We will perform sensitivity analysis for studies with high versus low overall risk of bias concerning the randomisation process and blinded outcome assessment. If results differ between studies with high and low risk of bias, we will rely on studies with low risk of bias.

We will conduct a sensitivity analysis of any included studies that were prospectively registered in trials registers.

'Summary of findings' tables

We plan to include a 'Summary of findings' table in our review to summarise at least all primary outcomes (Higgins 2011), and we will assess the level of confidence in the evidence using the five GRADE domains (risk of bias, inconsistency, imprecision, indirectness, and publication bias).


The Cochrane Skin Group editorial base wishes to thank Robert Dellavalle, who was the Dermatology Editor for this protocol; Matthew Grainge and Sonia Ratib who were the Statistical Editors; Ching-Chi Chi, who was Methods Editor; the clinical referee, An-Wen Chan; and the consumer referee, Kathie Godfrey.
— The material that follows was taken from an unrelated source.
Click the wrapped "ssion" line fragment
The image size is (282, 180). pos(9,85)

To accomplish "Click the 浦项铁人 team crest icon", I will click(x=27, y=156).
Appendix 1. Draft search strategy MEDLINE (Ovid)

1. exp Melanoma/
2. melanoma$.ti,ab.
3. 1 or 2
4. exp Skin/
5. (skin or epiderm$ or derm$ or cutaneous).ti,ab.
6. 4 or 5
7. 3 and 6
8. malignant melanoma$.ti,ab.
9. exp Skin Neoplasms/
10. skin cancer$.ti,ab.
11. skin neoplas$.ti,ab.
12. or/7-11
13. Mass Screening/
14. screening.ti,ab.
15. "Early Detection of Cancer"/
16. Early detection.ti,ab.
17. or/13-16
18. 12 and 17
19. randomized controlled
20. controlled clinical
21. randomized.ab.
22. placebo.ab.
23. clinical trials as
24. randomly.ab.
25. trial.ti.
26. 19 or 20 or 21 or 22 or 23 or 24 or 25
27. exp animals/ not
28. 26 not 27
29. 18 and 28

[Lines 19-28: Cochrane Highly Sensitive Search Strategy for identifying randomized trials in MEDLINE: sensitivity- and precision-maximizing version (2008 revision)]

Contributions of authors

MJ was the contact person with the editorial base.
MJ co-ordinated the contributions from the co-authors and wrote the final draft of the protocol.
MJ, KJ, JB, and PCG worked on the methods sections.
MJ, KJ, JB, and PCG drafted the clinical sections of the background and responded to the clinical comments of the referees.
MJ and KJ responded to the methodology and statistics comments of the referees.
MJ and KJ contributed to writing the protocol.
KJ is the guarantor of the final review.


This project was supported by the National Institute for Health Research, via Cochrane Infrastructure funding to the Cochrane Skin Group. The views and opinions expressed therein are those of the authors and do not necessarily reflect those of the Systematic Reviews Programme, NIHR, NHS or the Department of Health.

Declarations of interest

Minna Johansson: nothing to declare.
John Brodersen: nothing to declare.
Peter C Gøtzsche: nothing to declare.
Karsten Juhl Jørgensen: nothing to declare.

Sources of support

Internal sources

  • No sources of support supplied

External sources

  • The National Institute for Health Research (NIHR), UK.

    The NIHR, UK, is the largest single funder of the Cochrane Skin Group.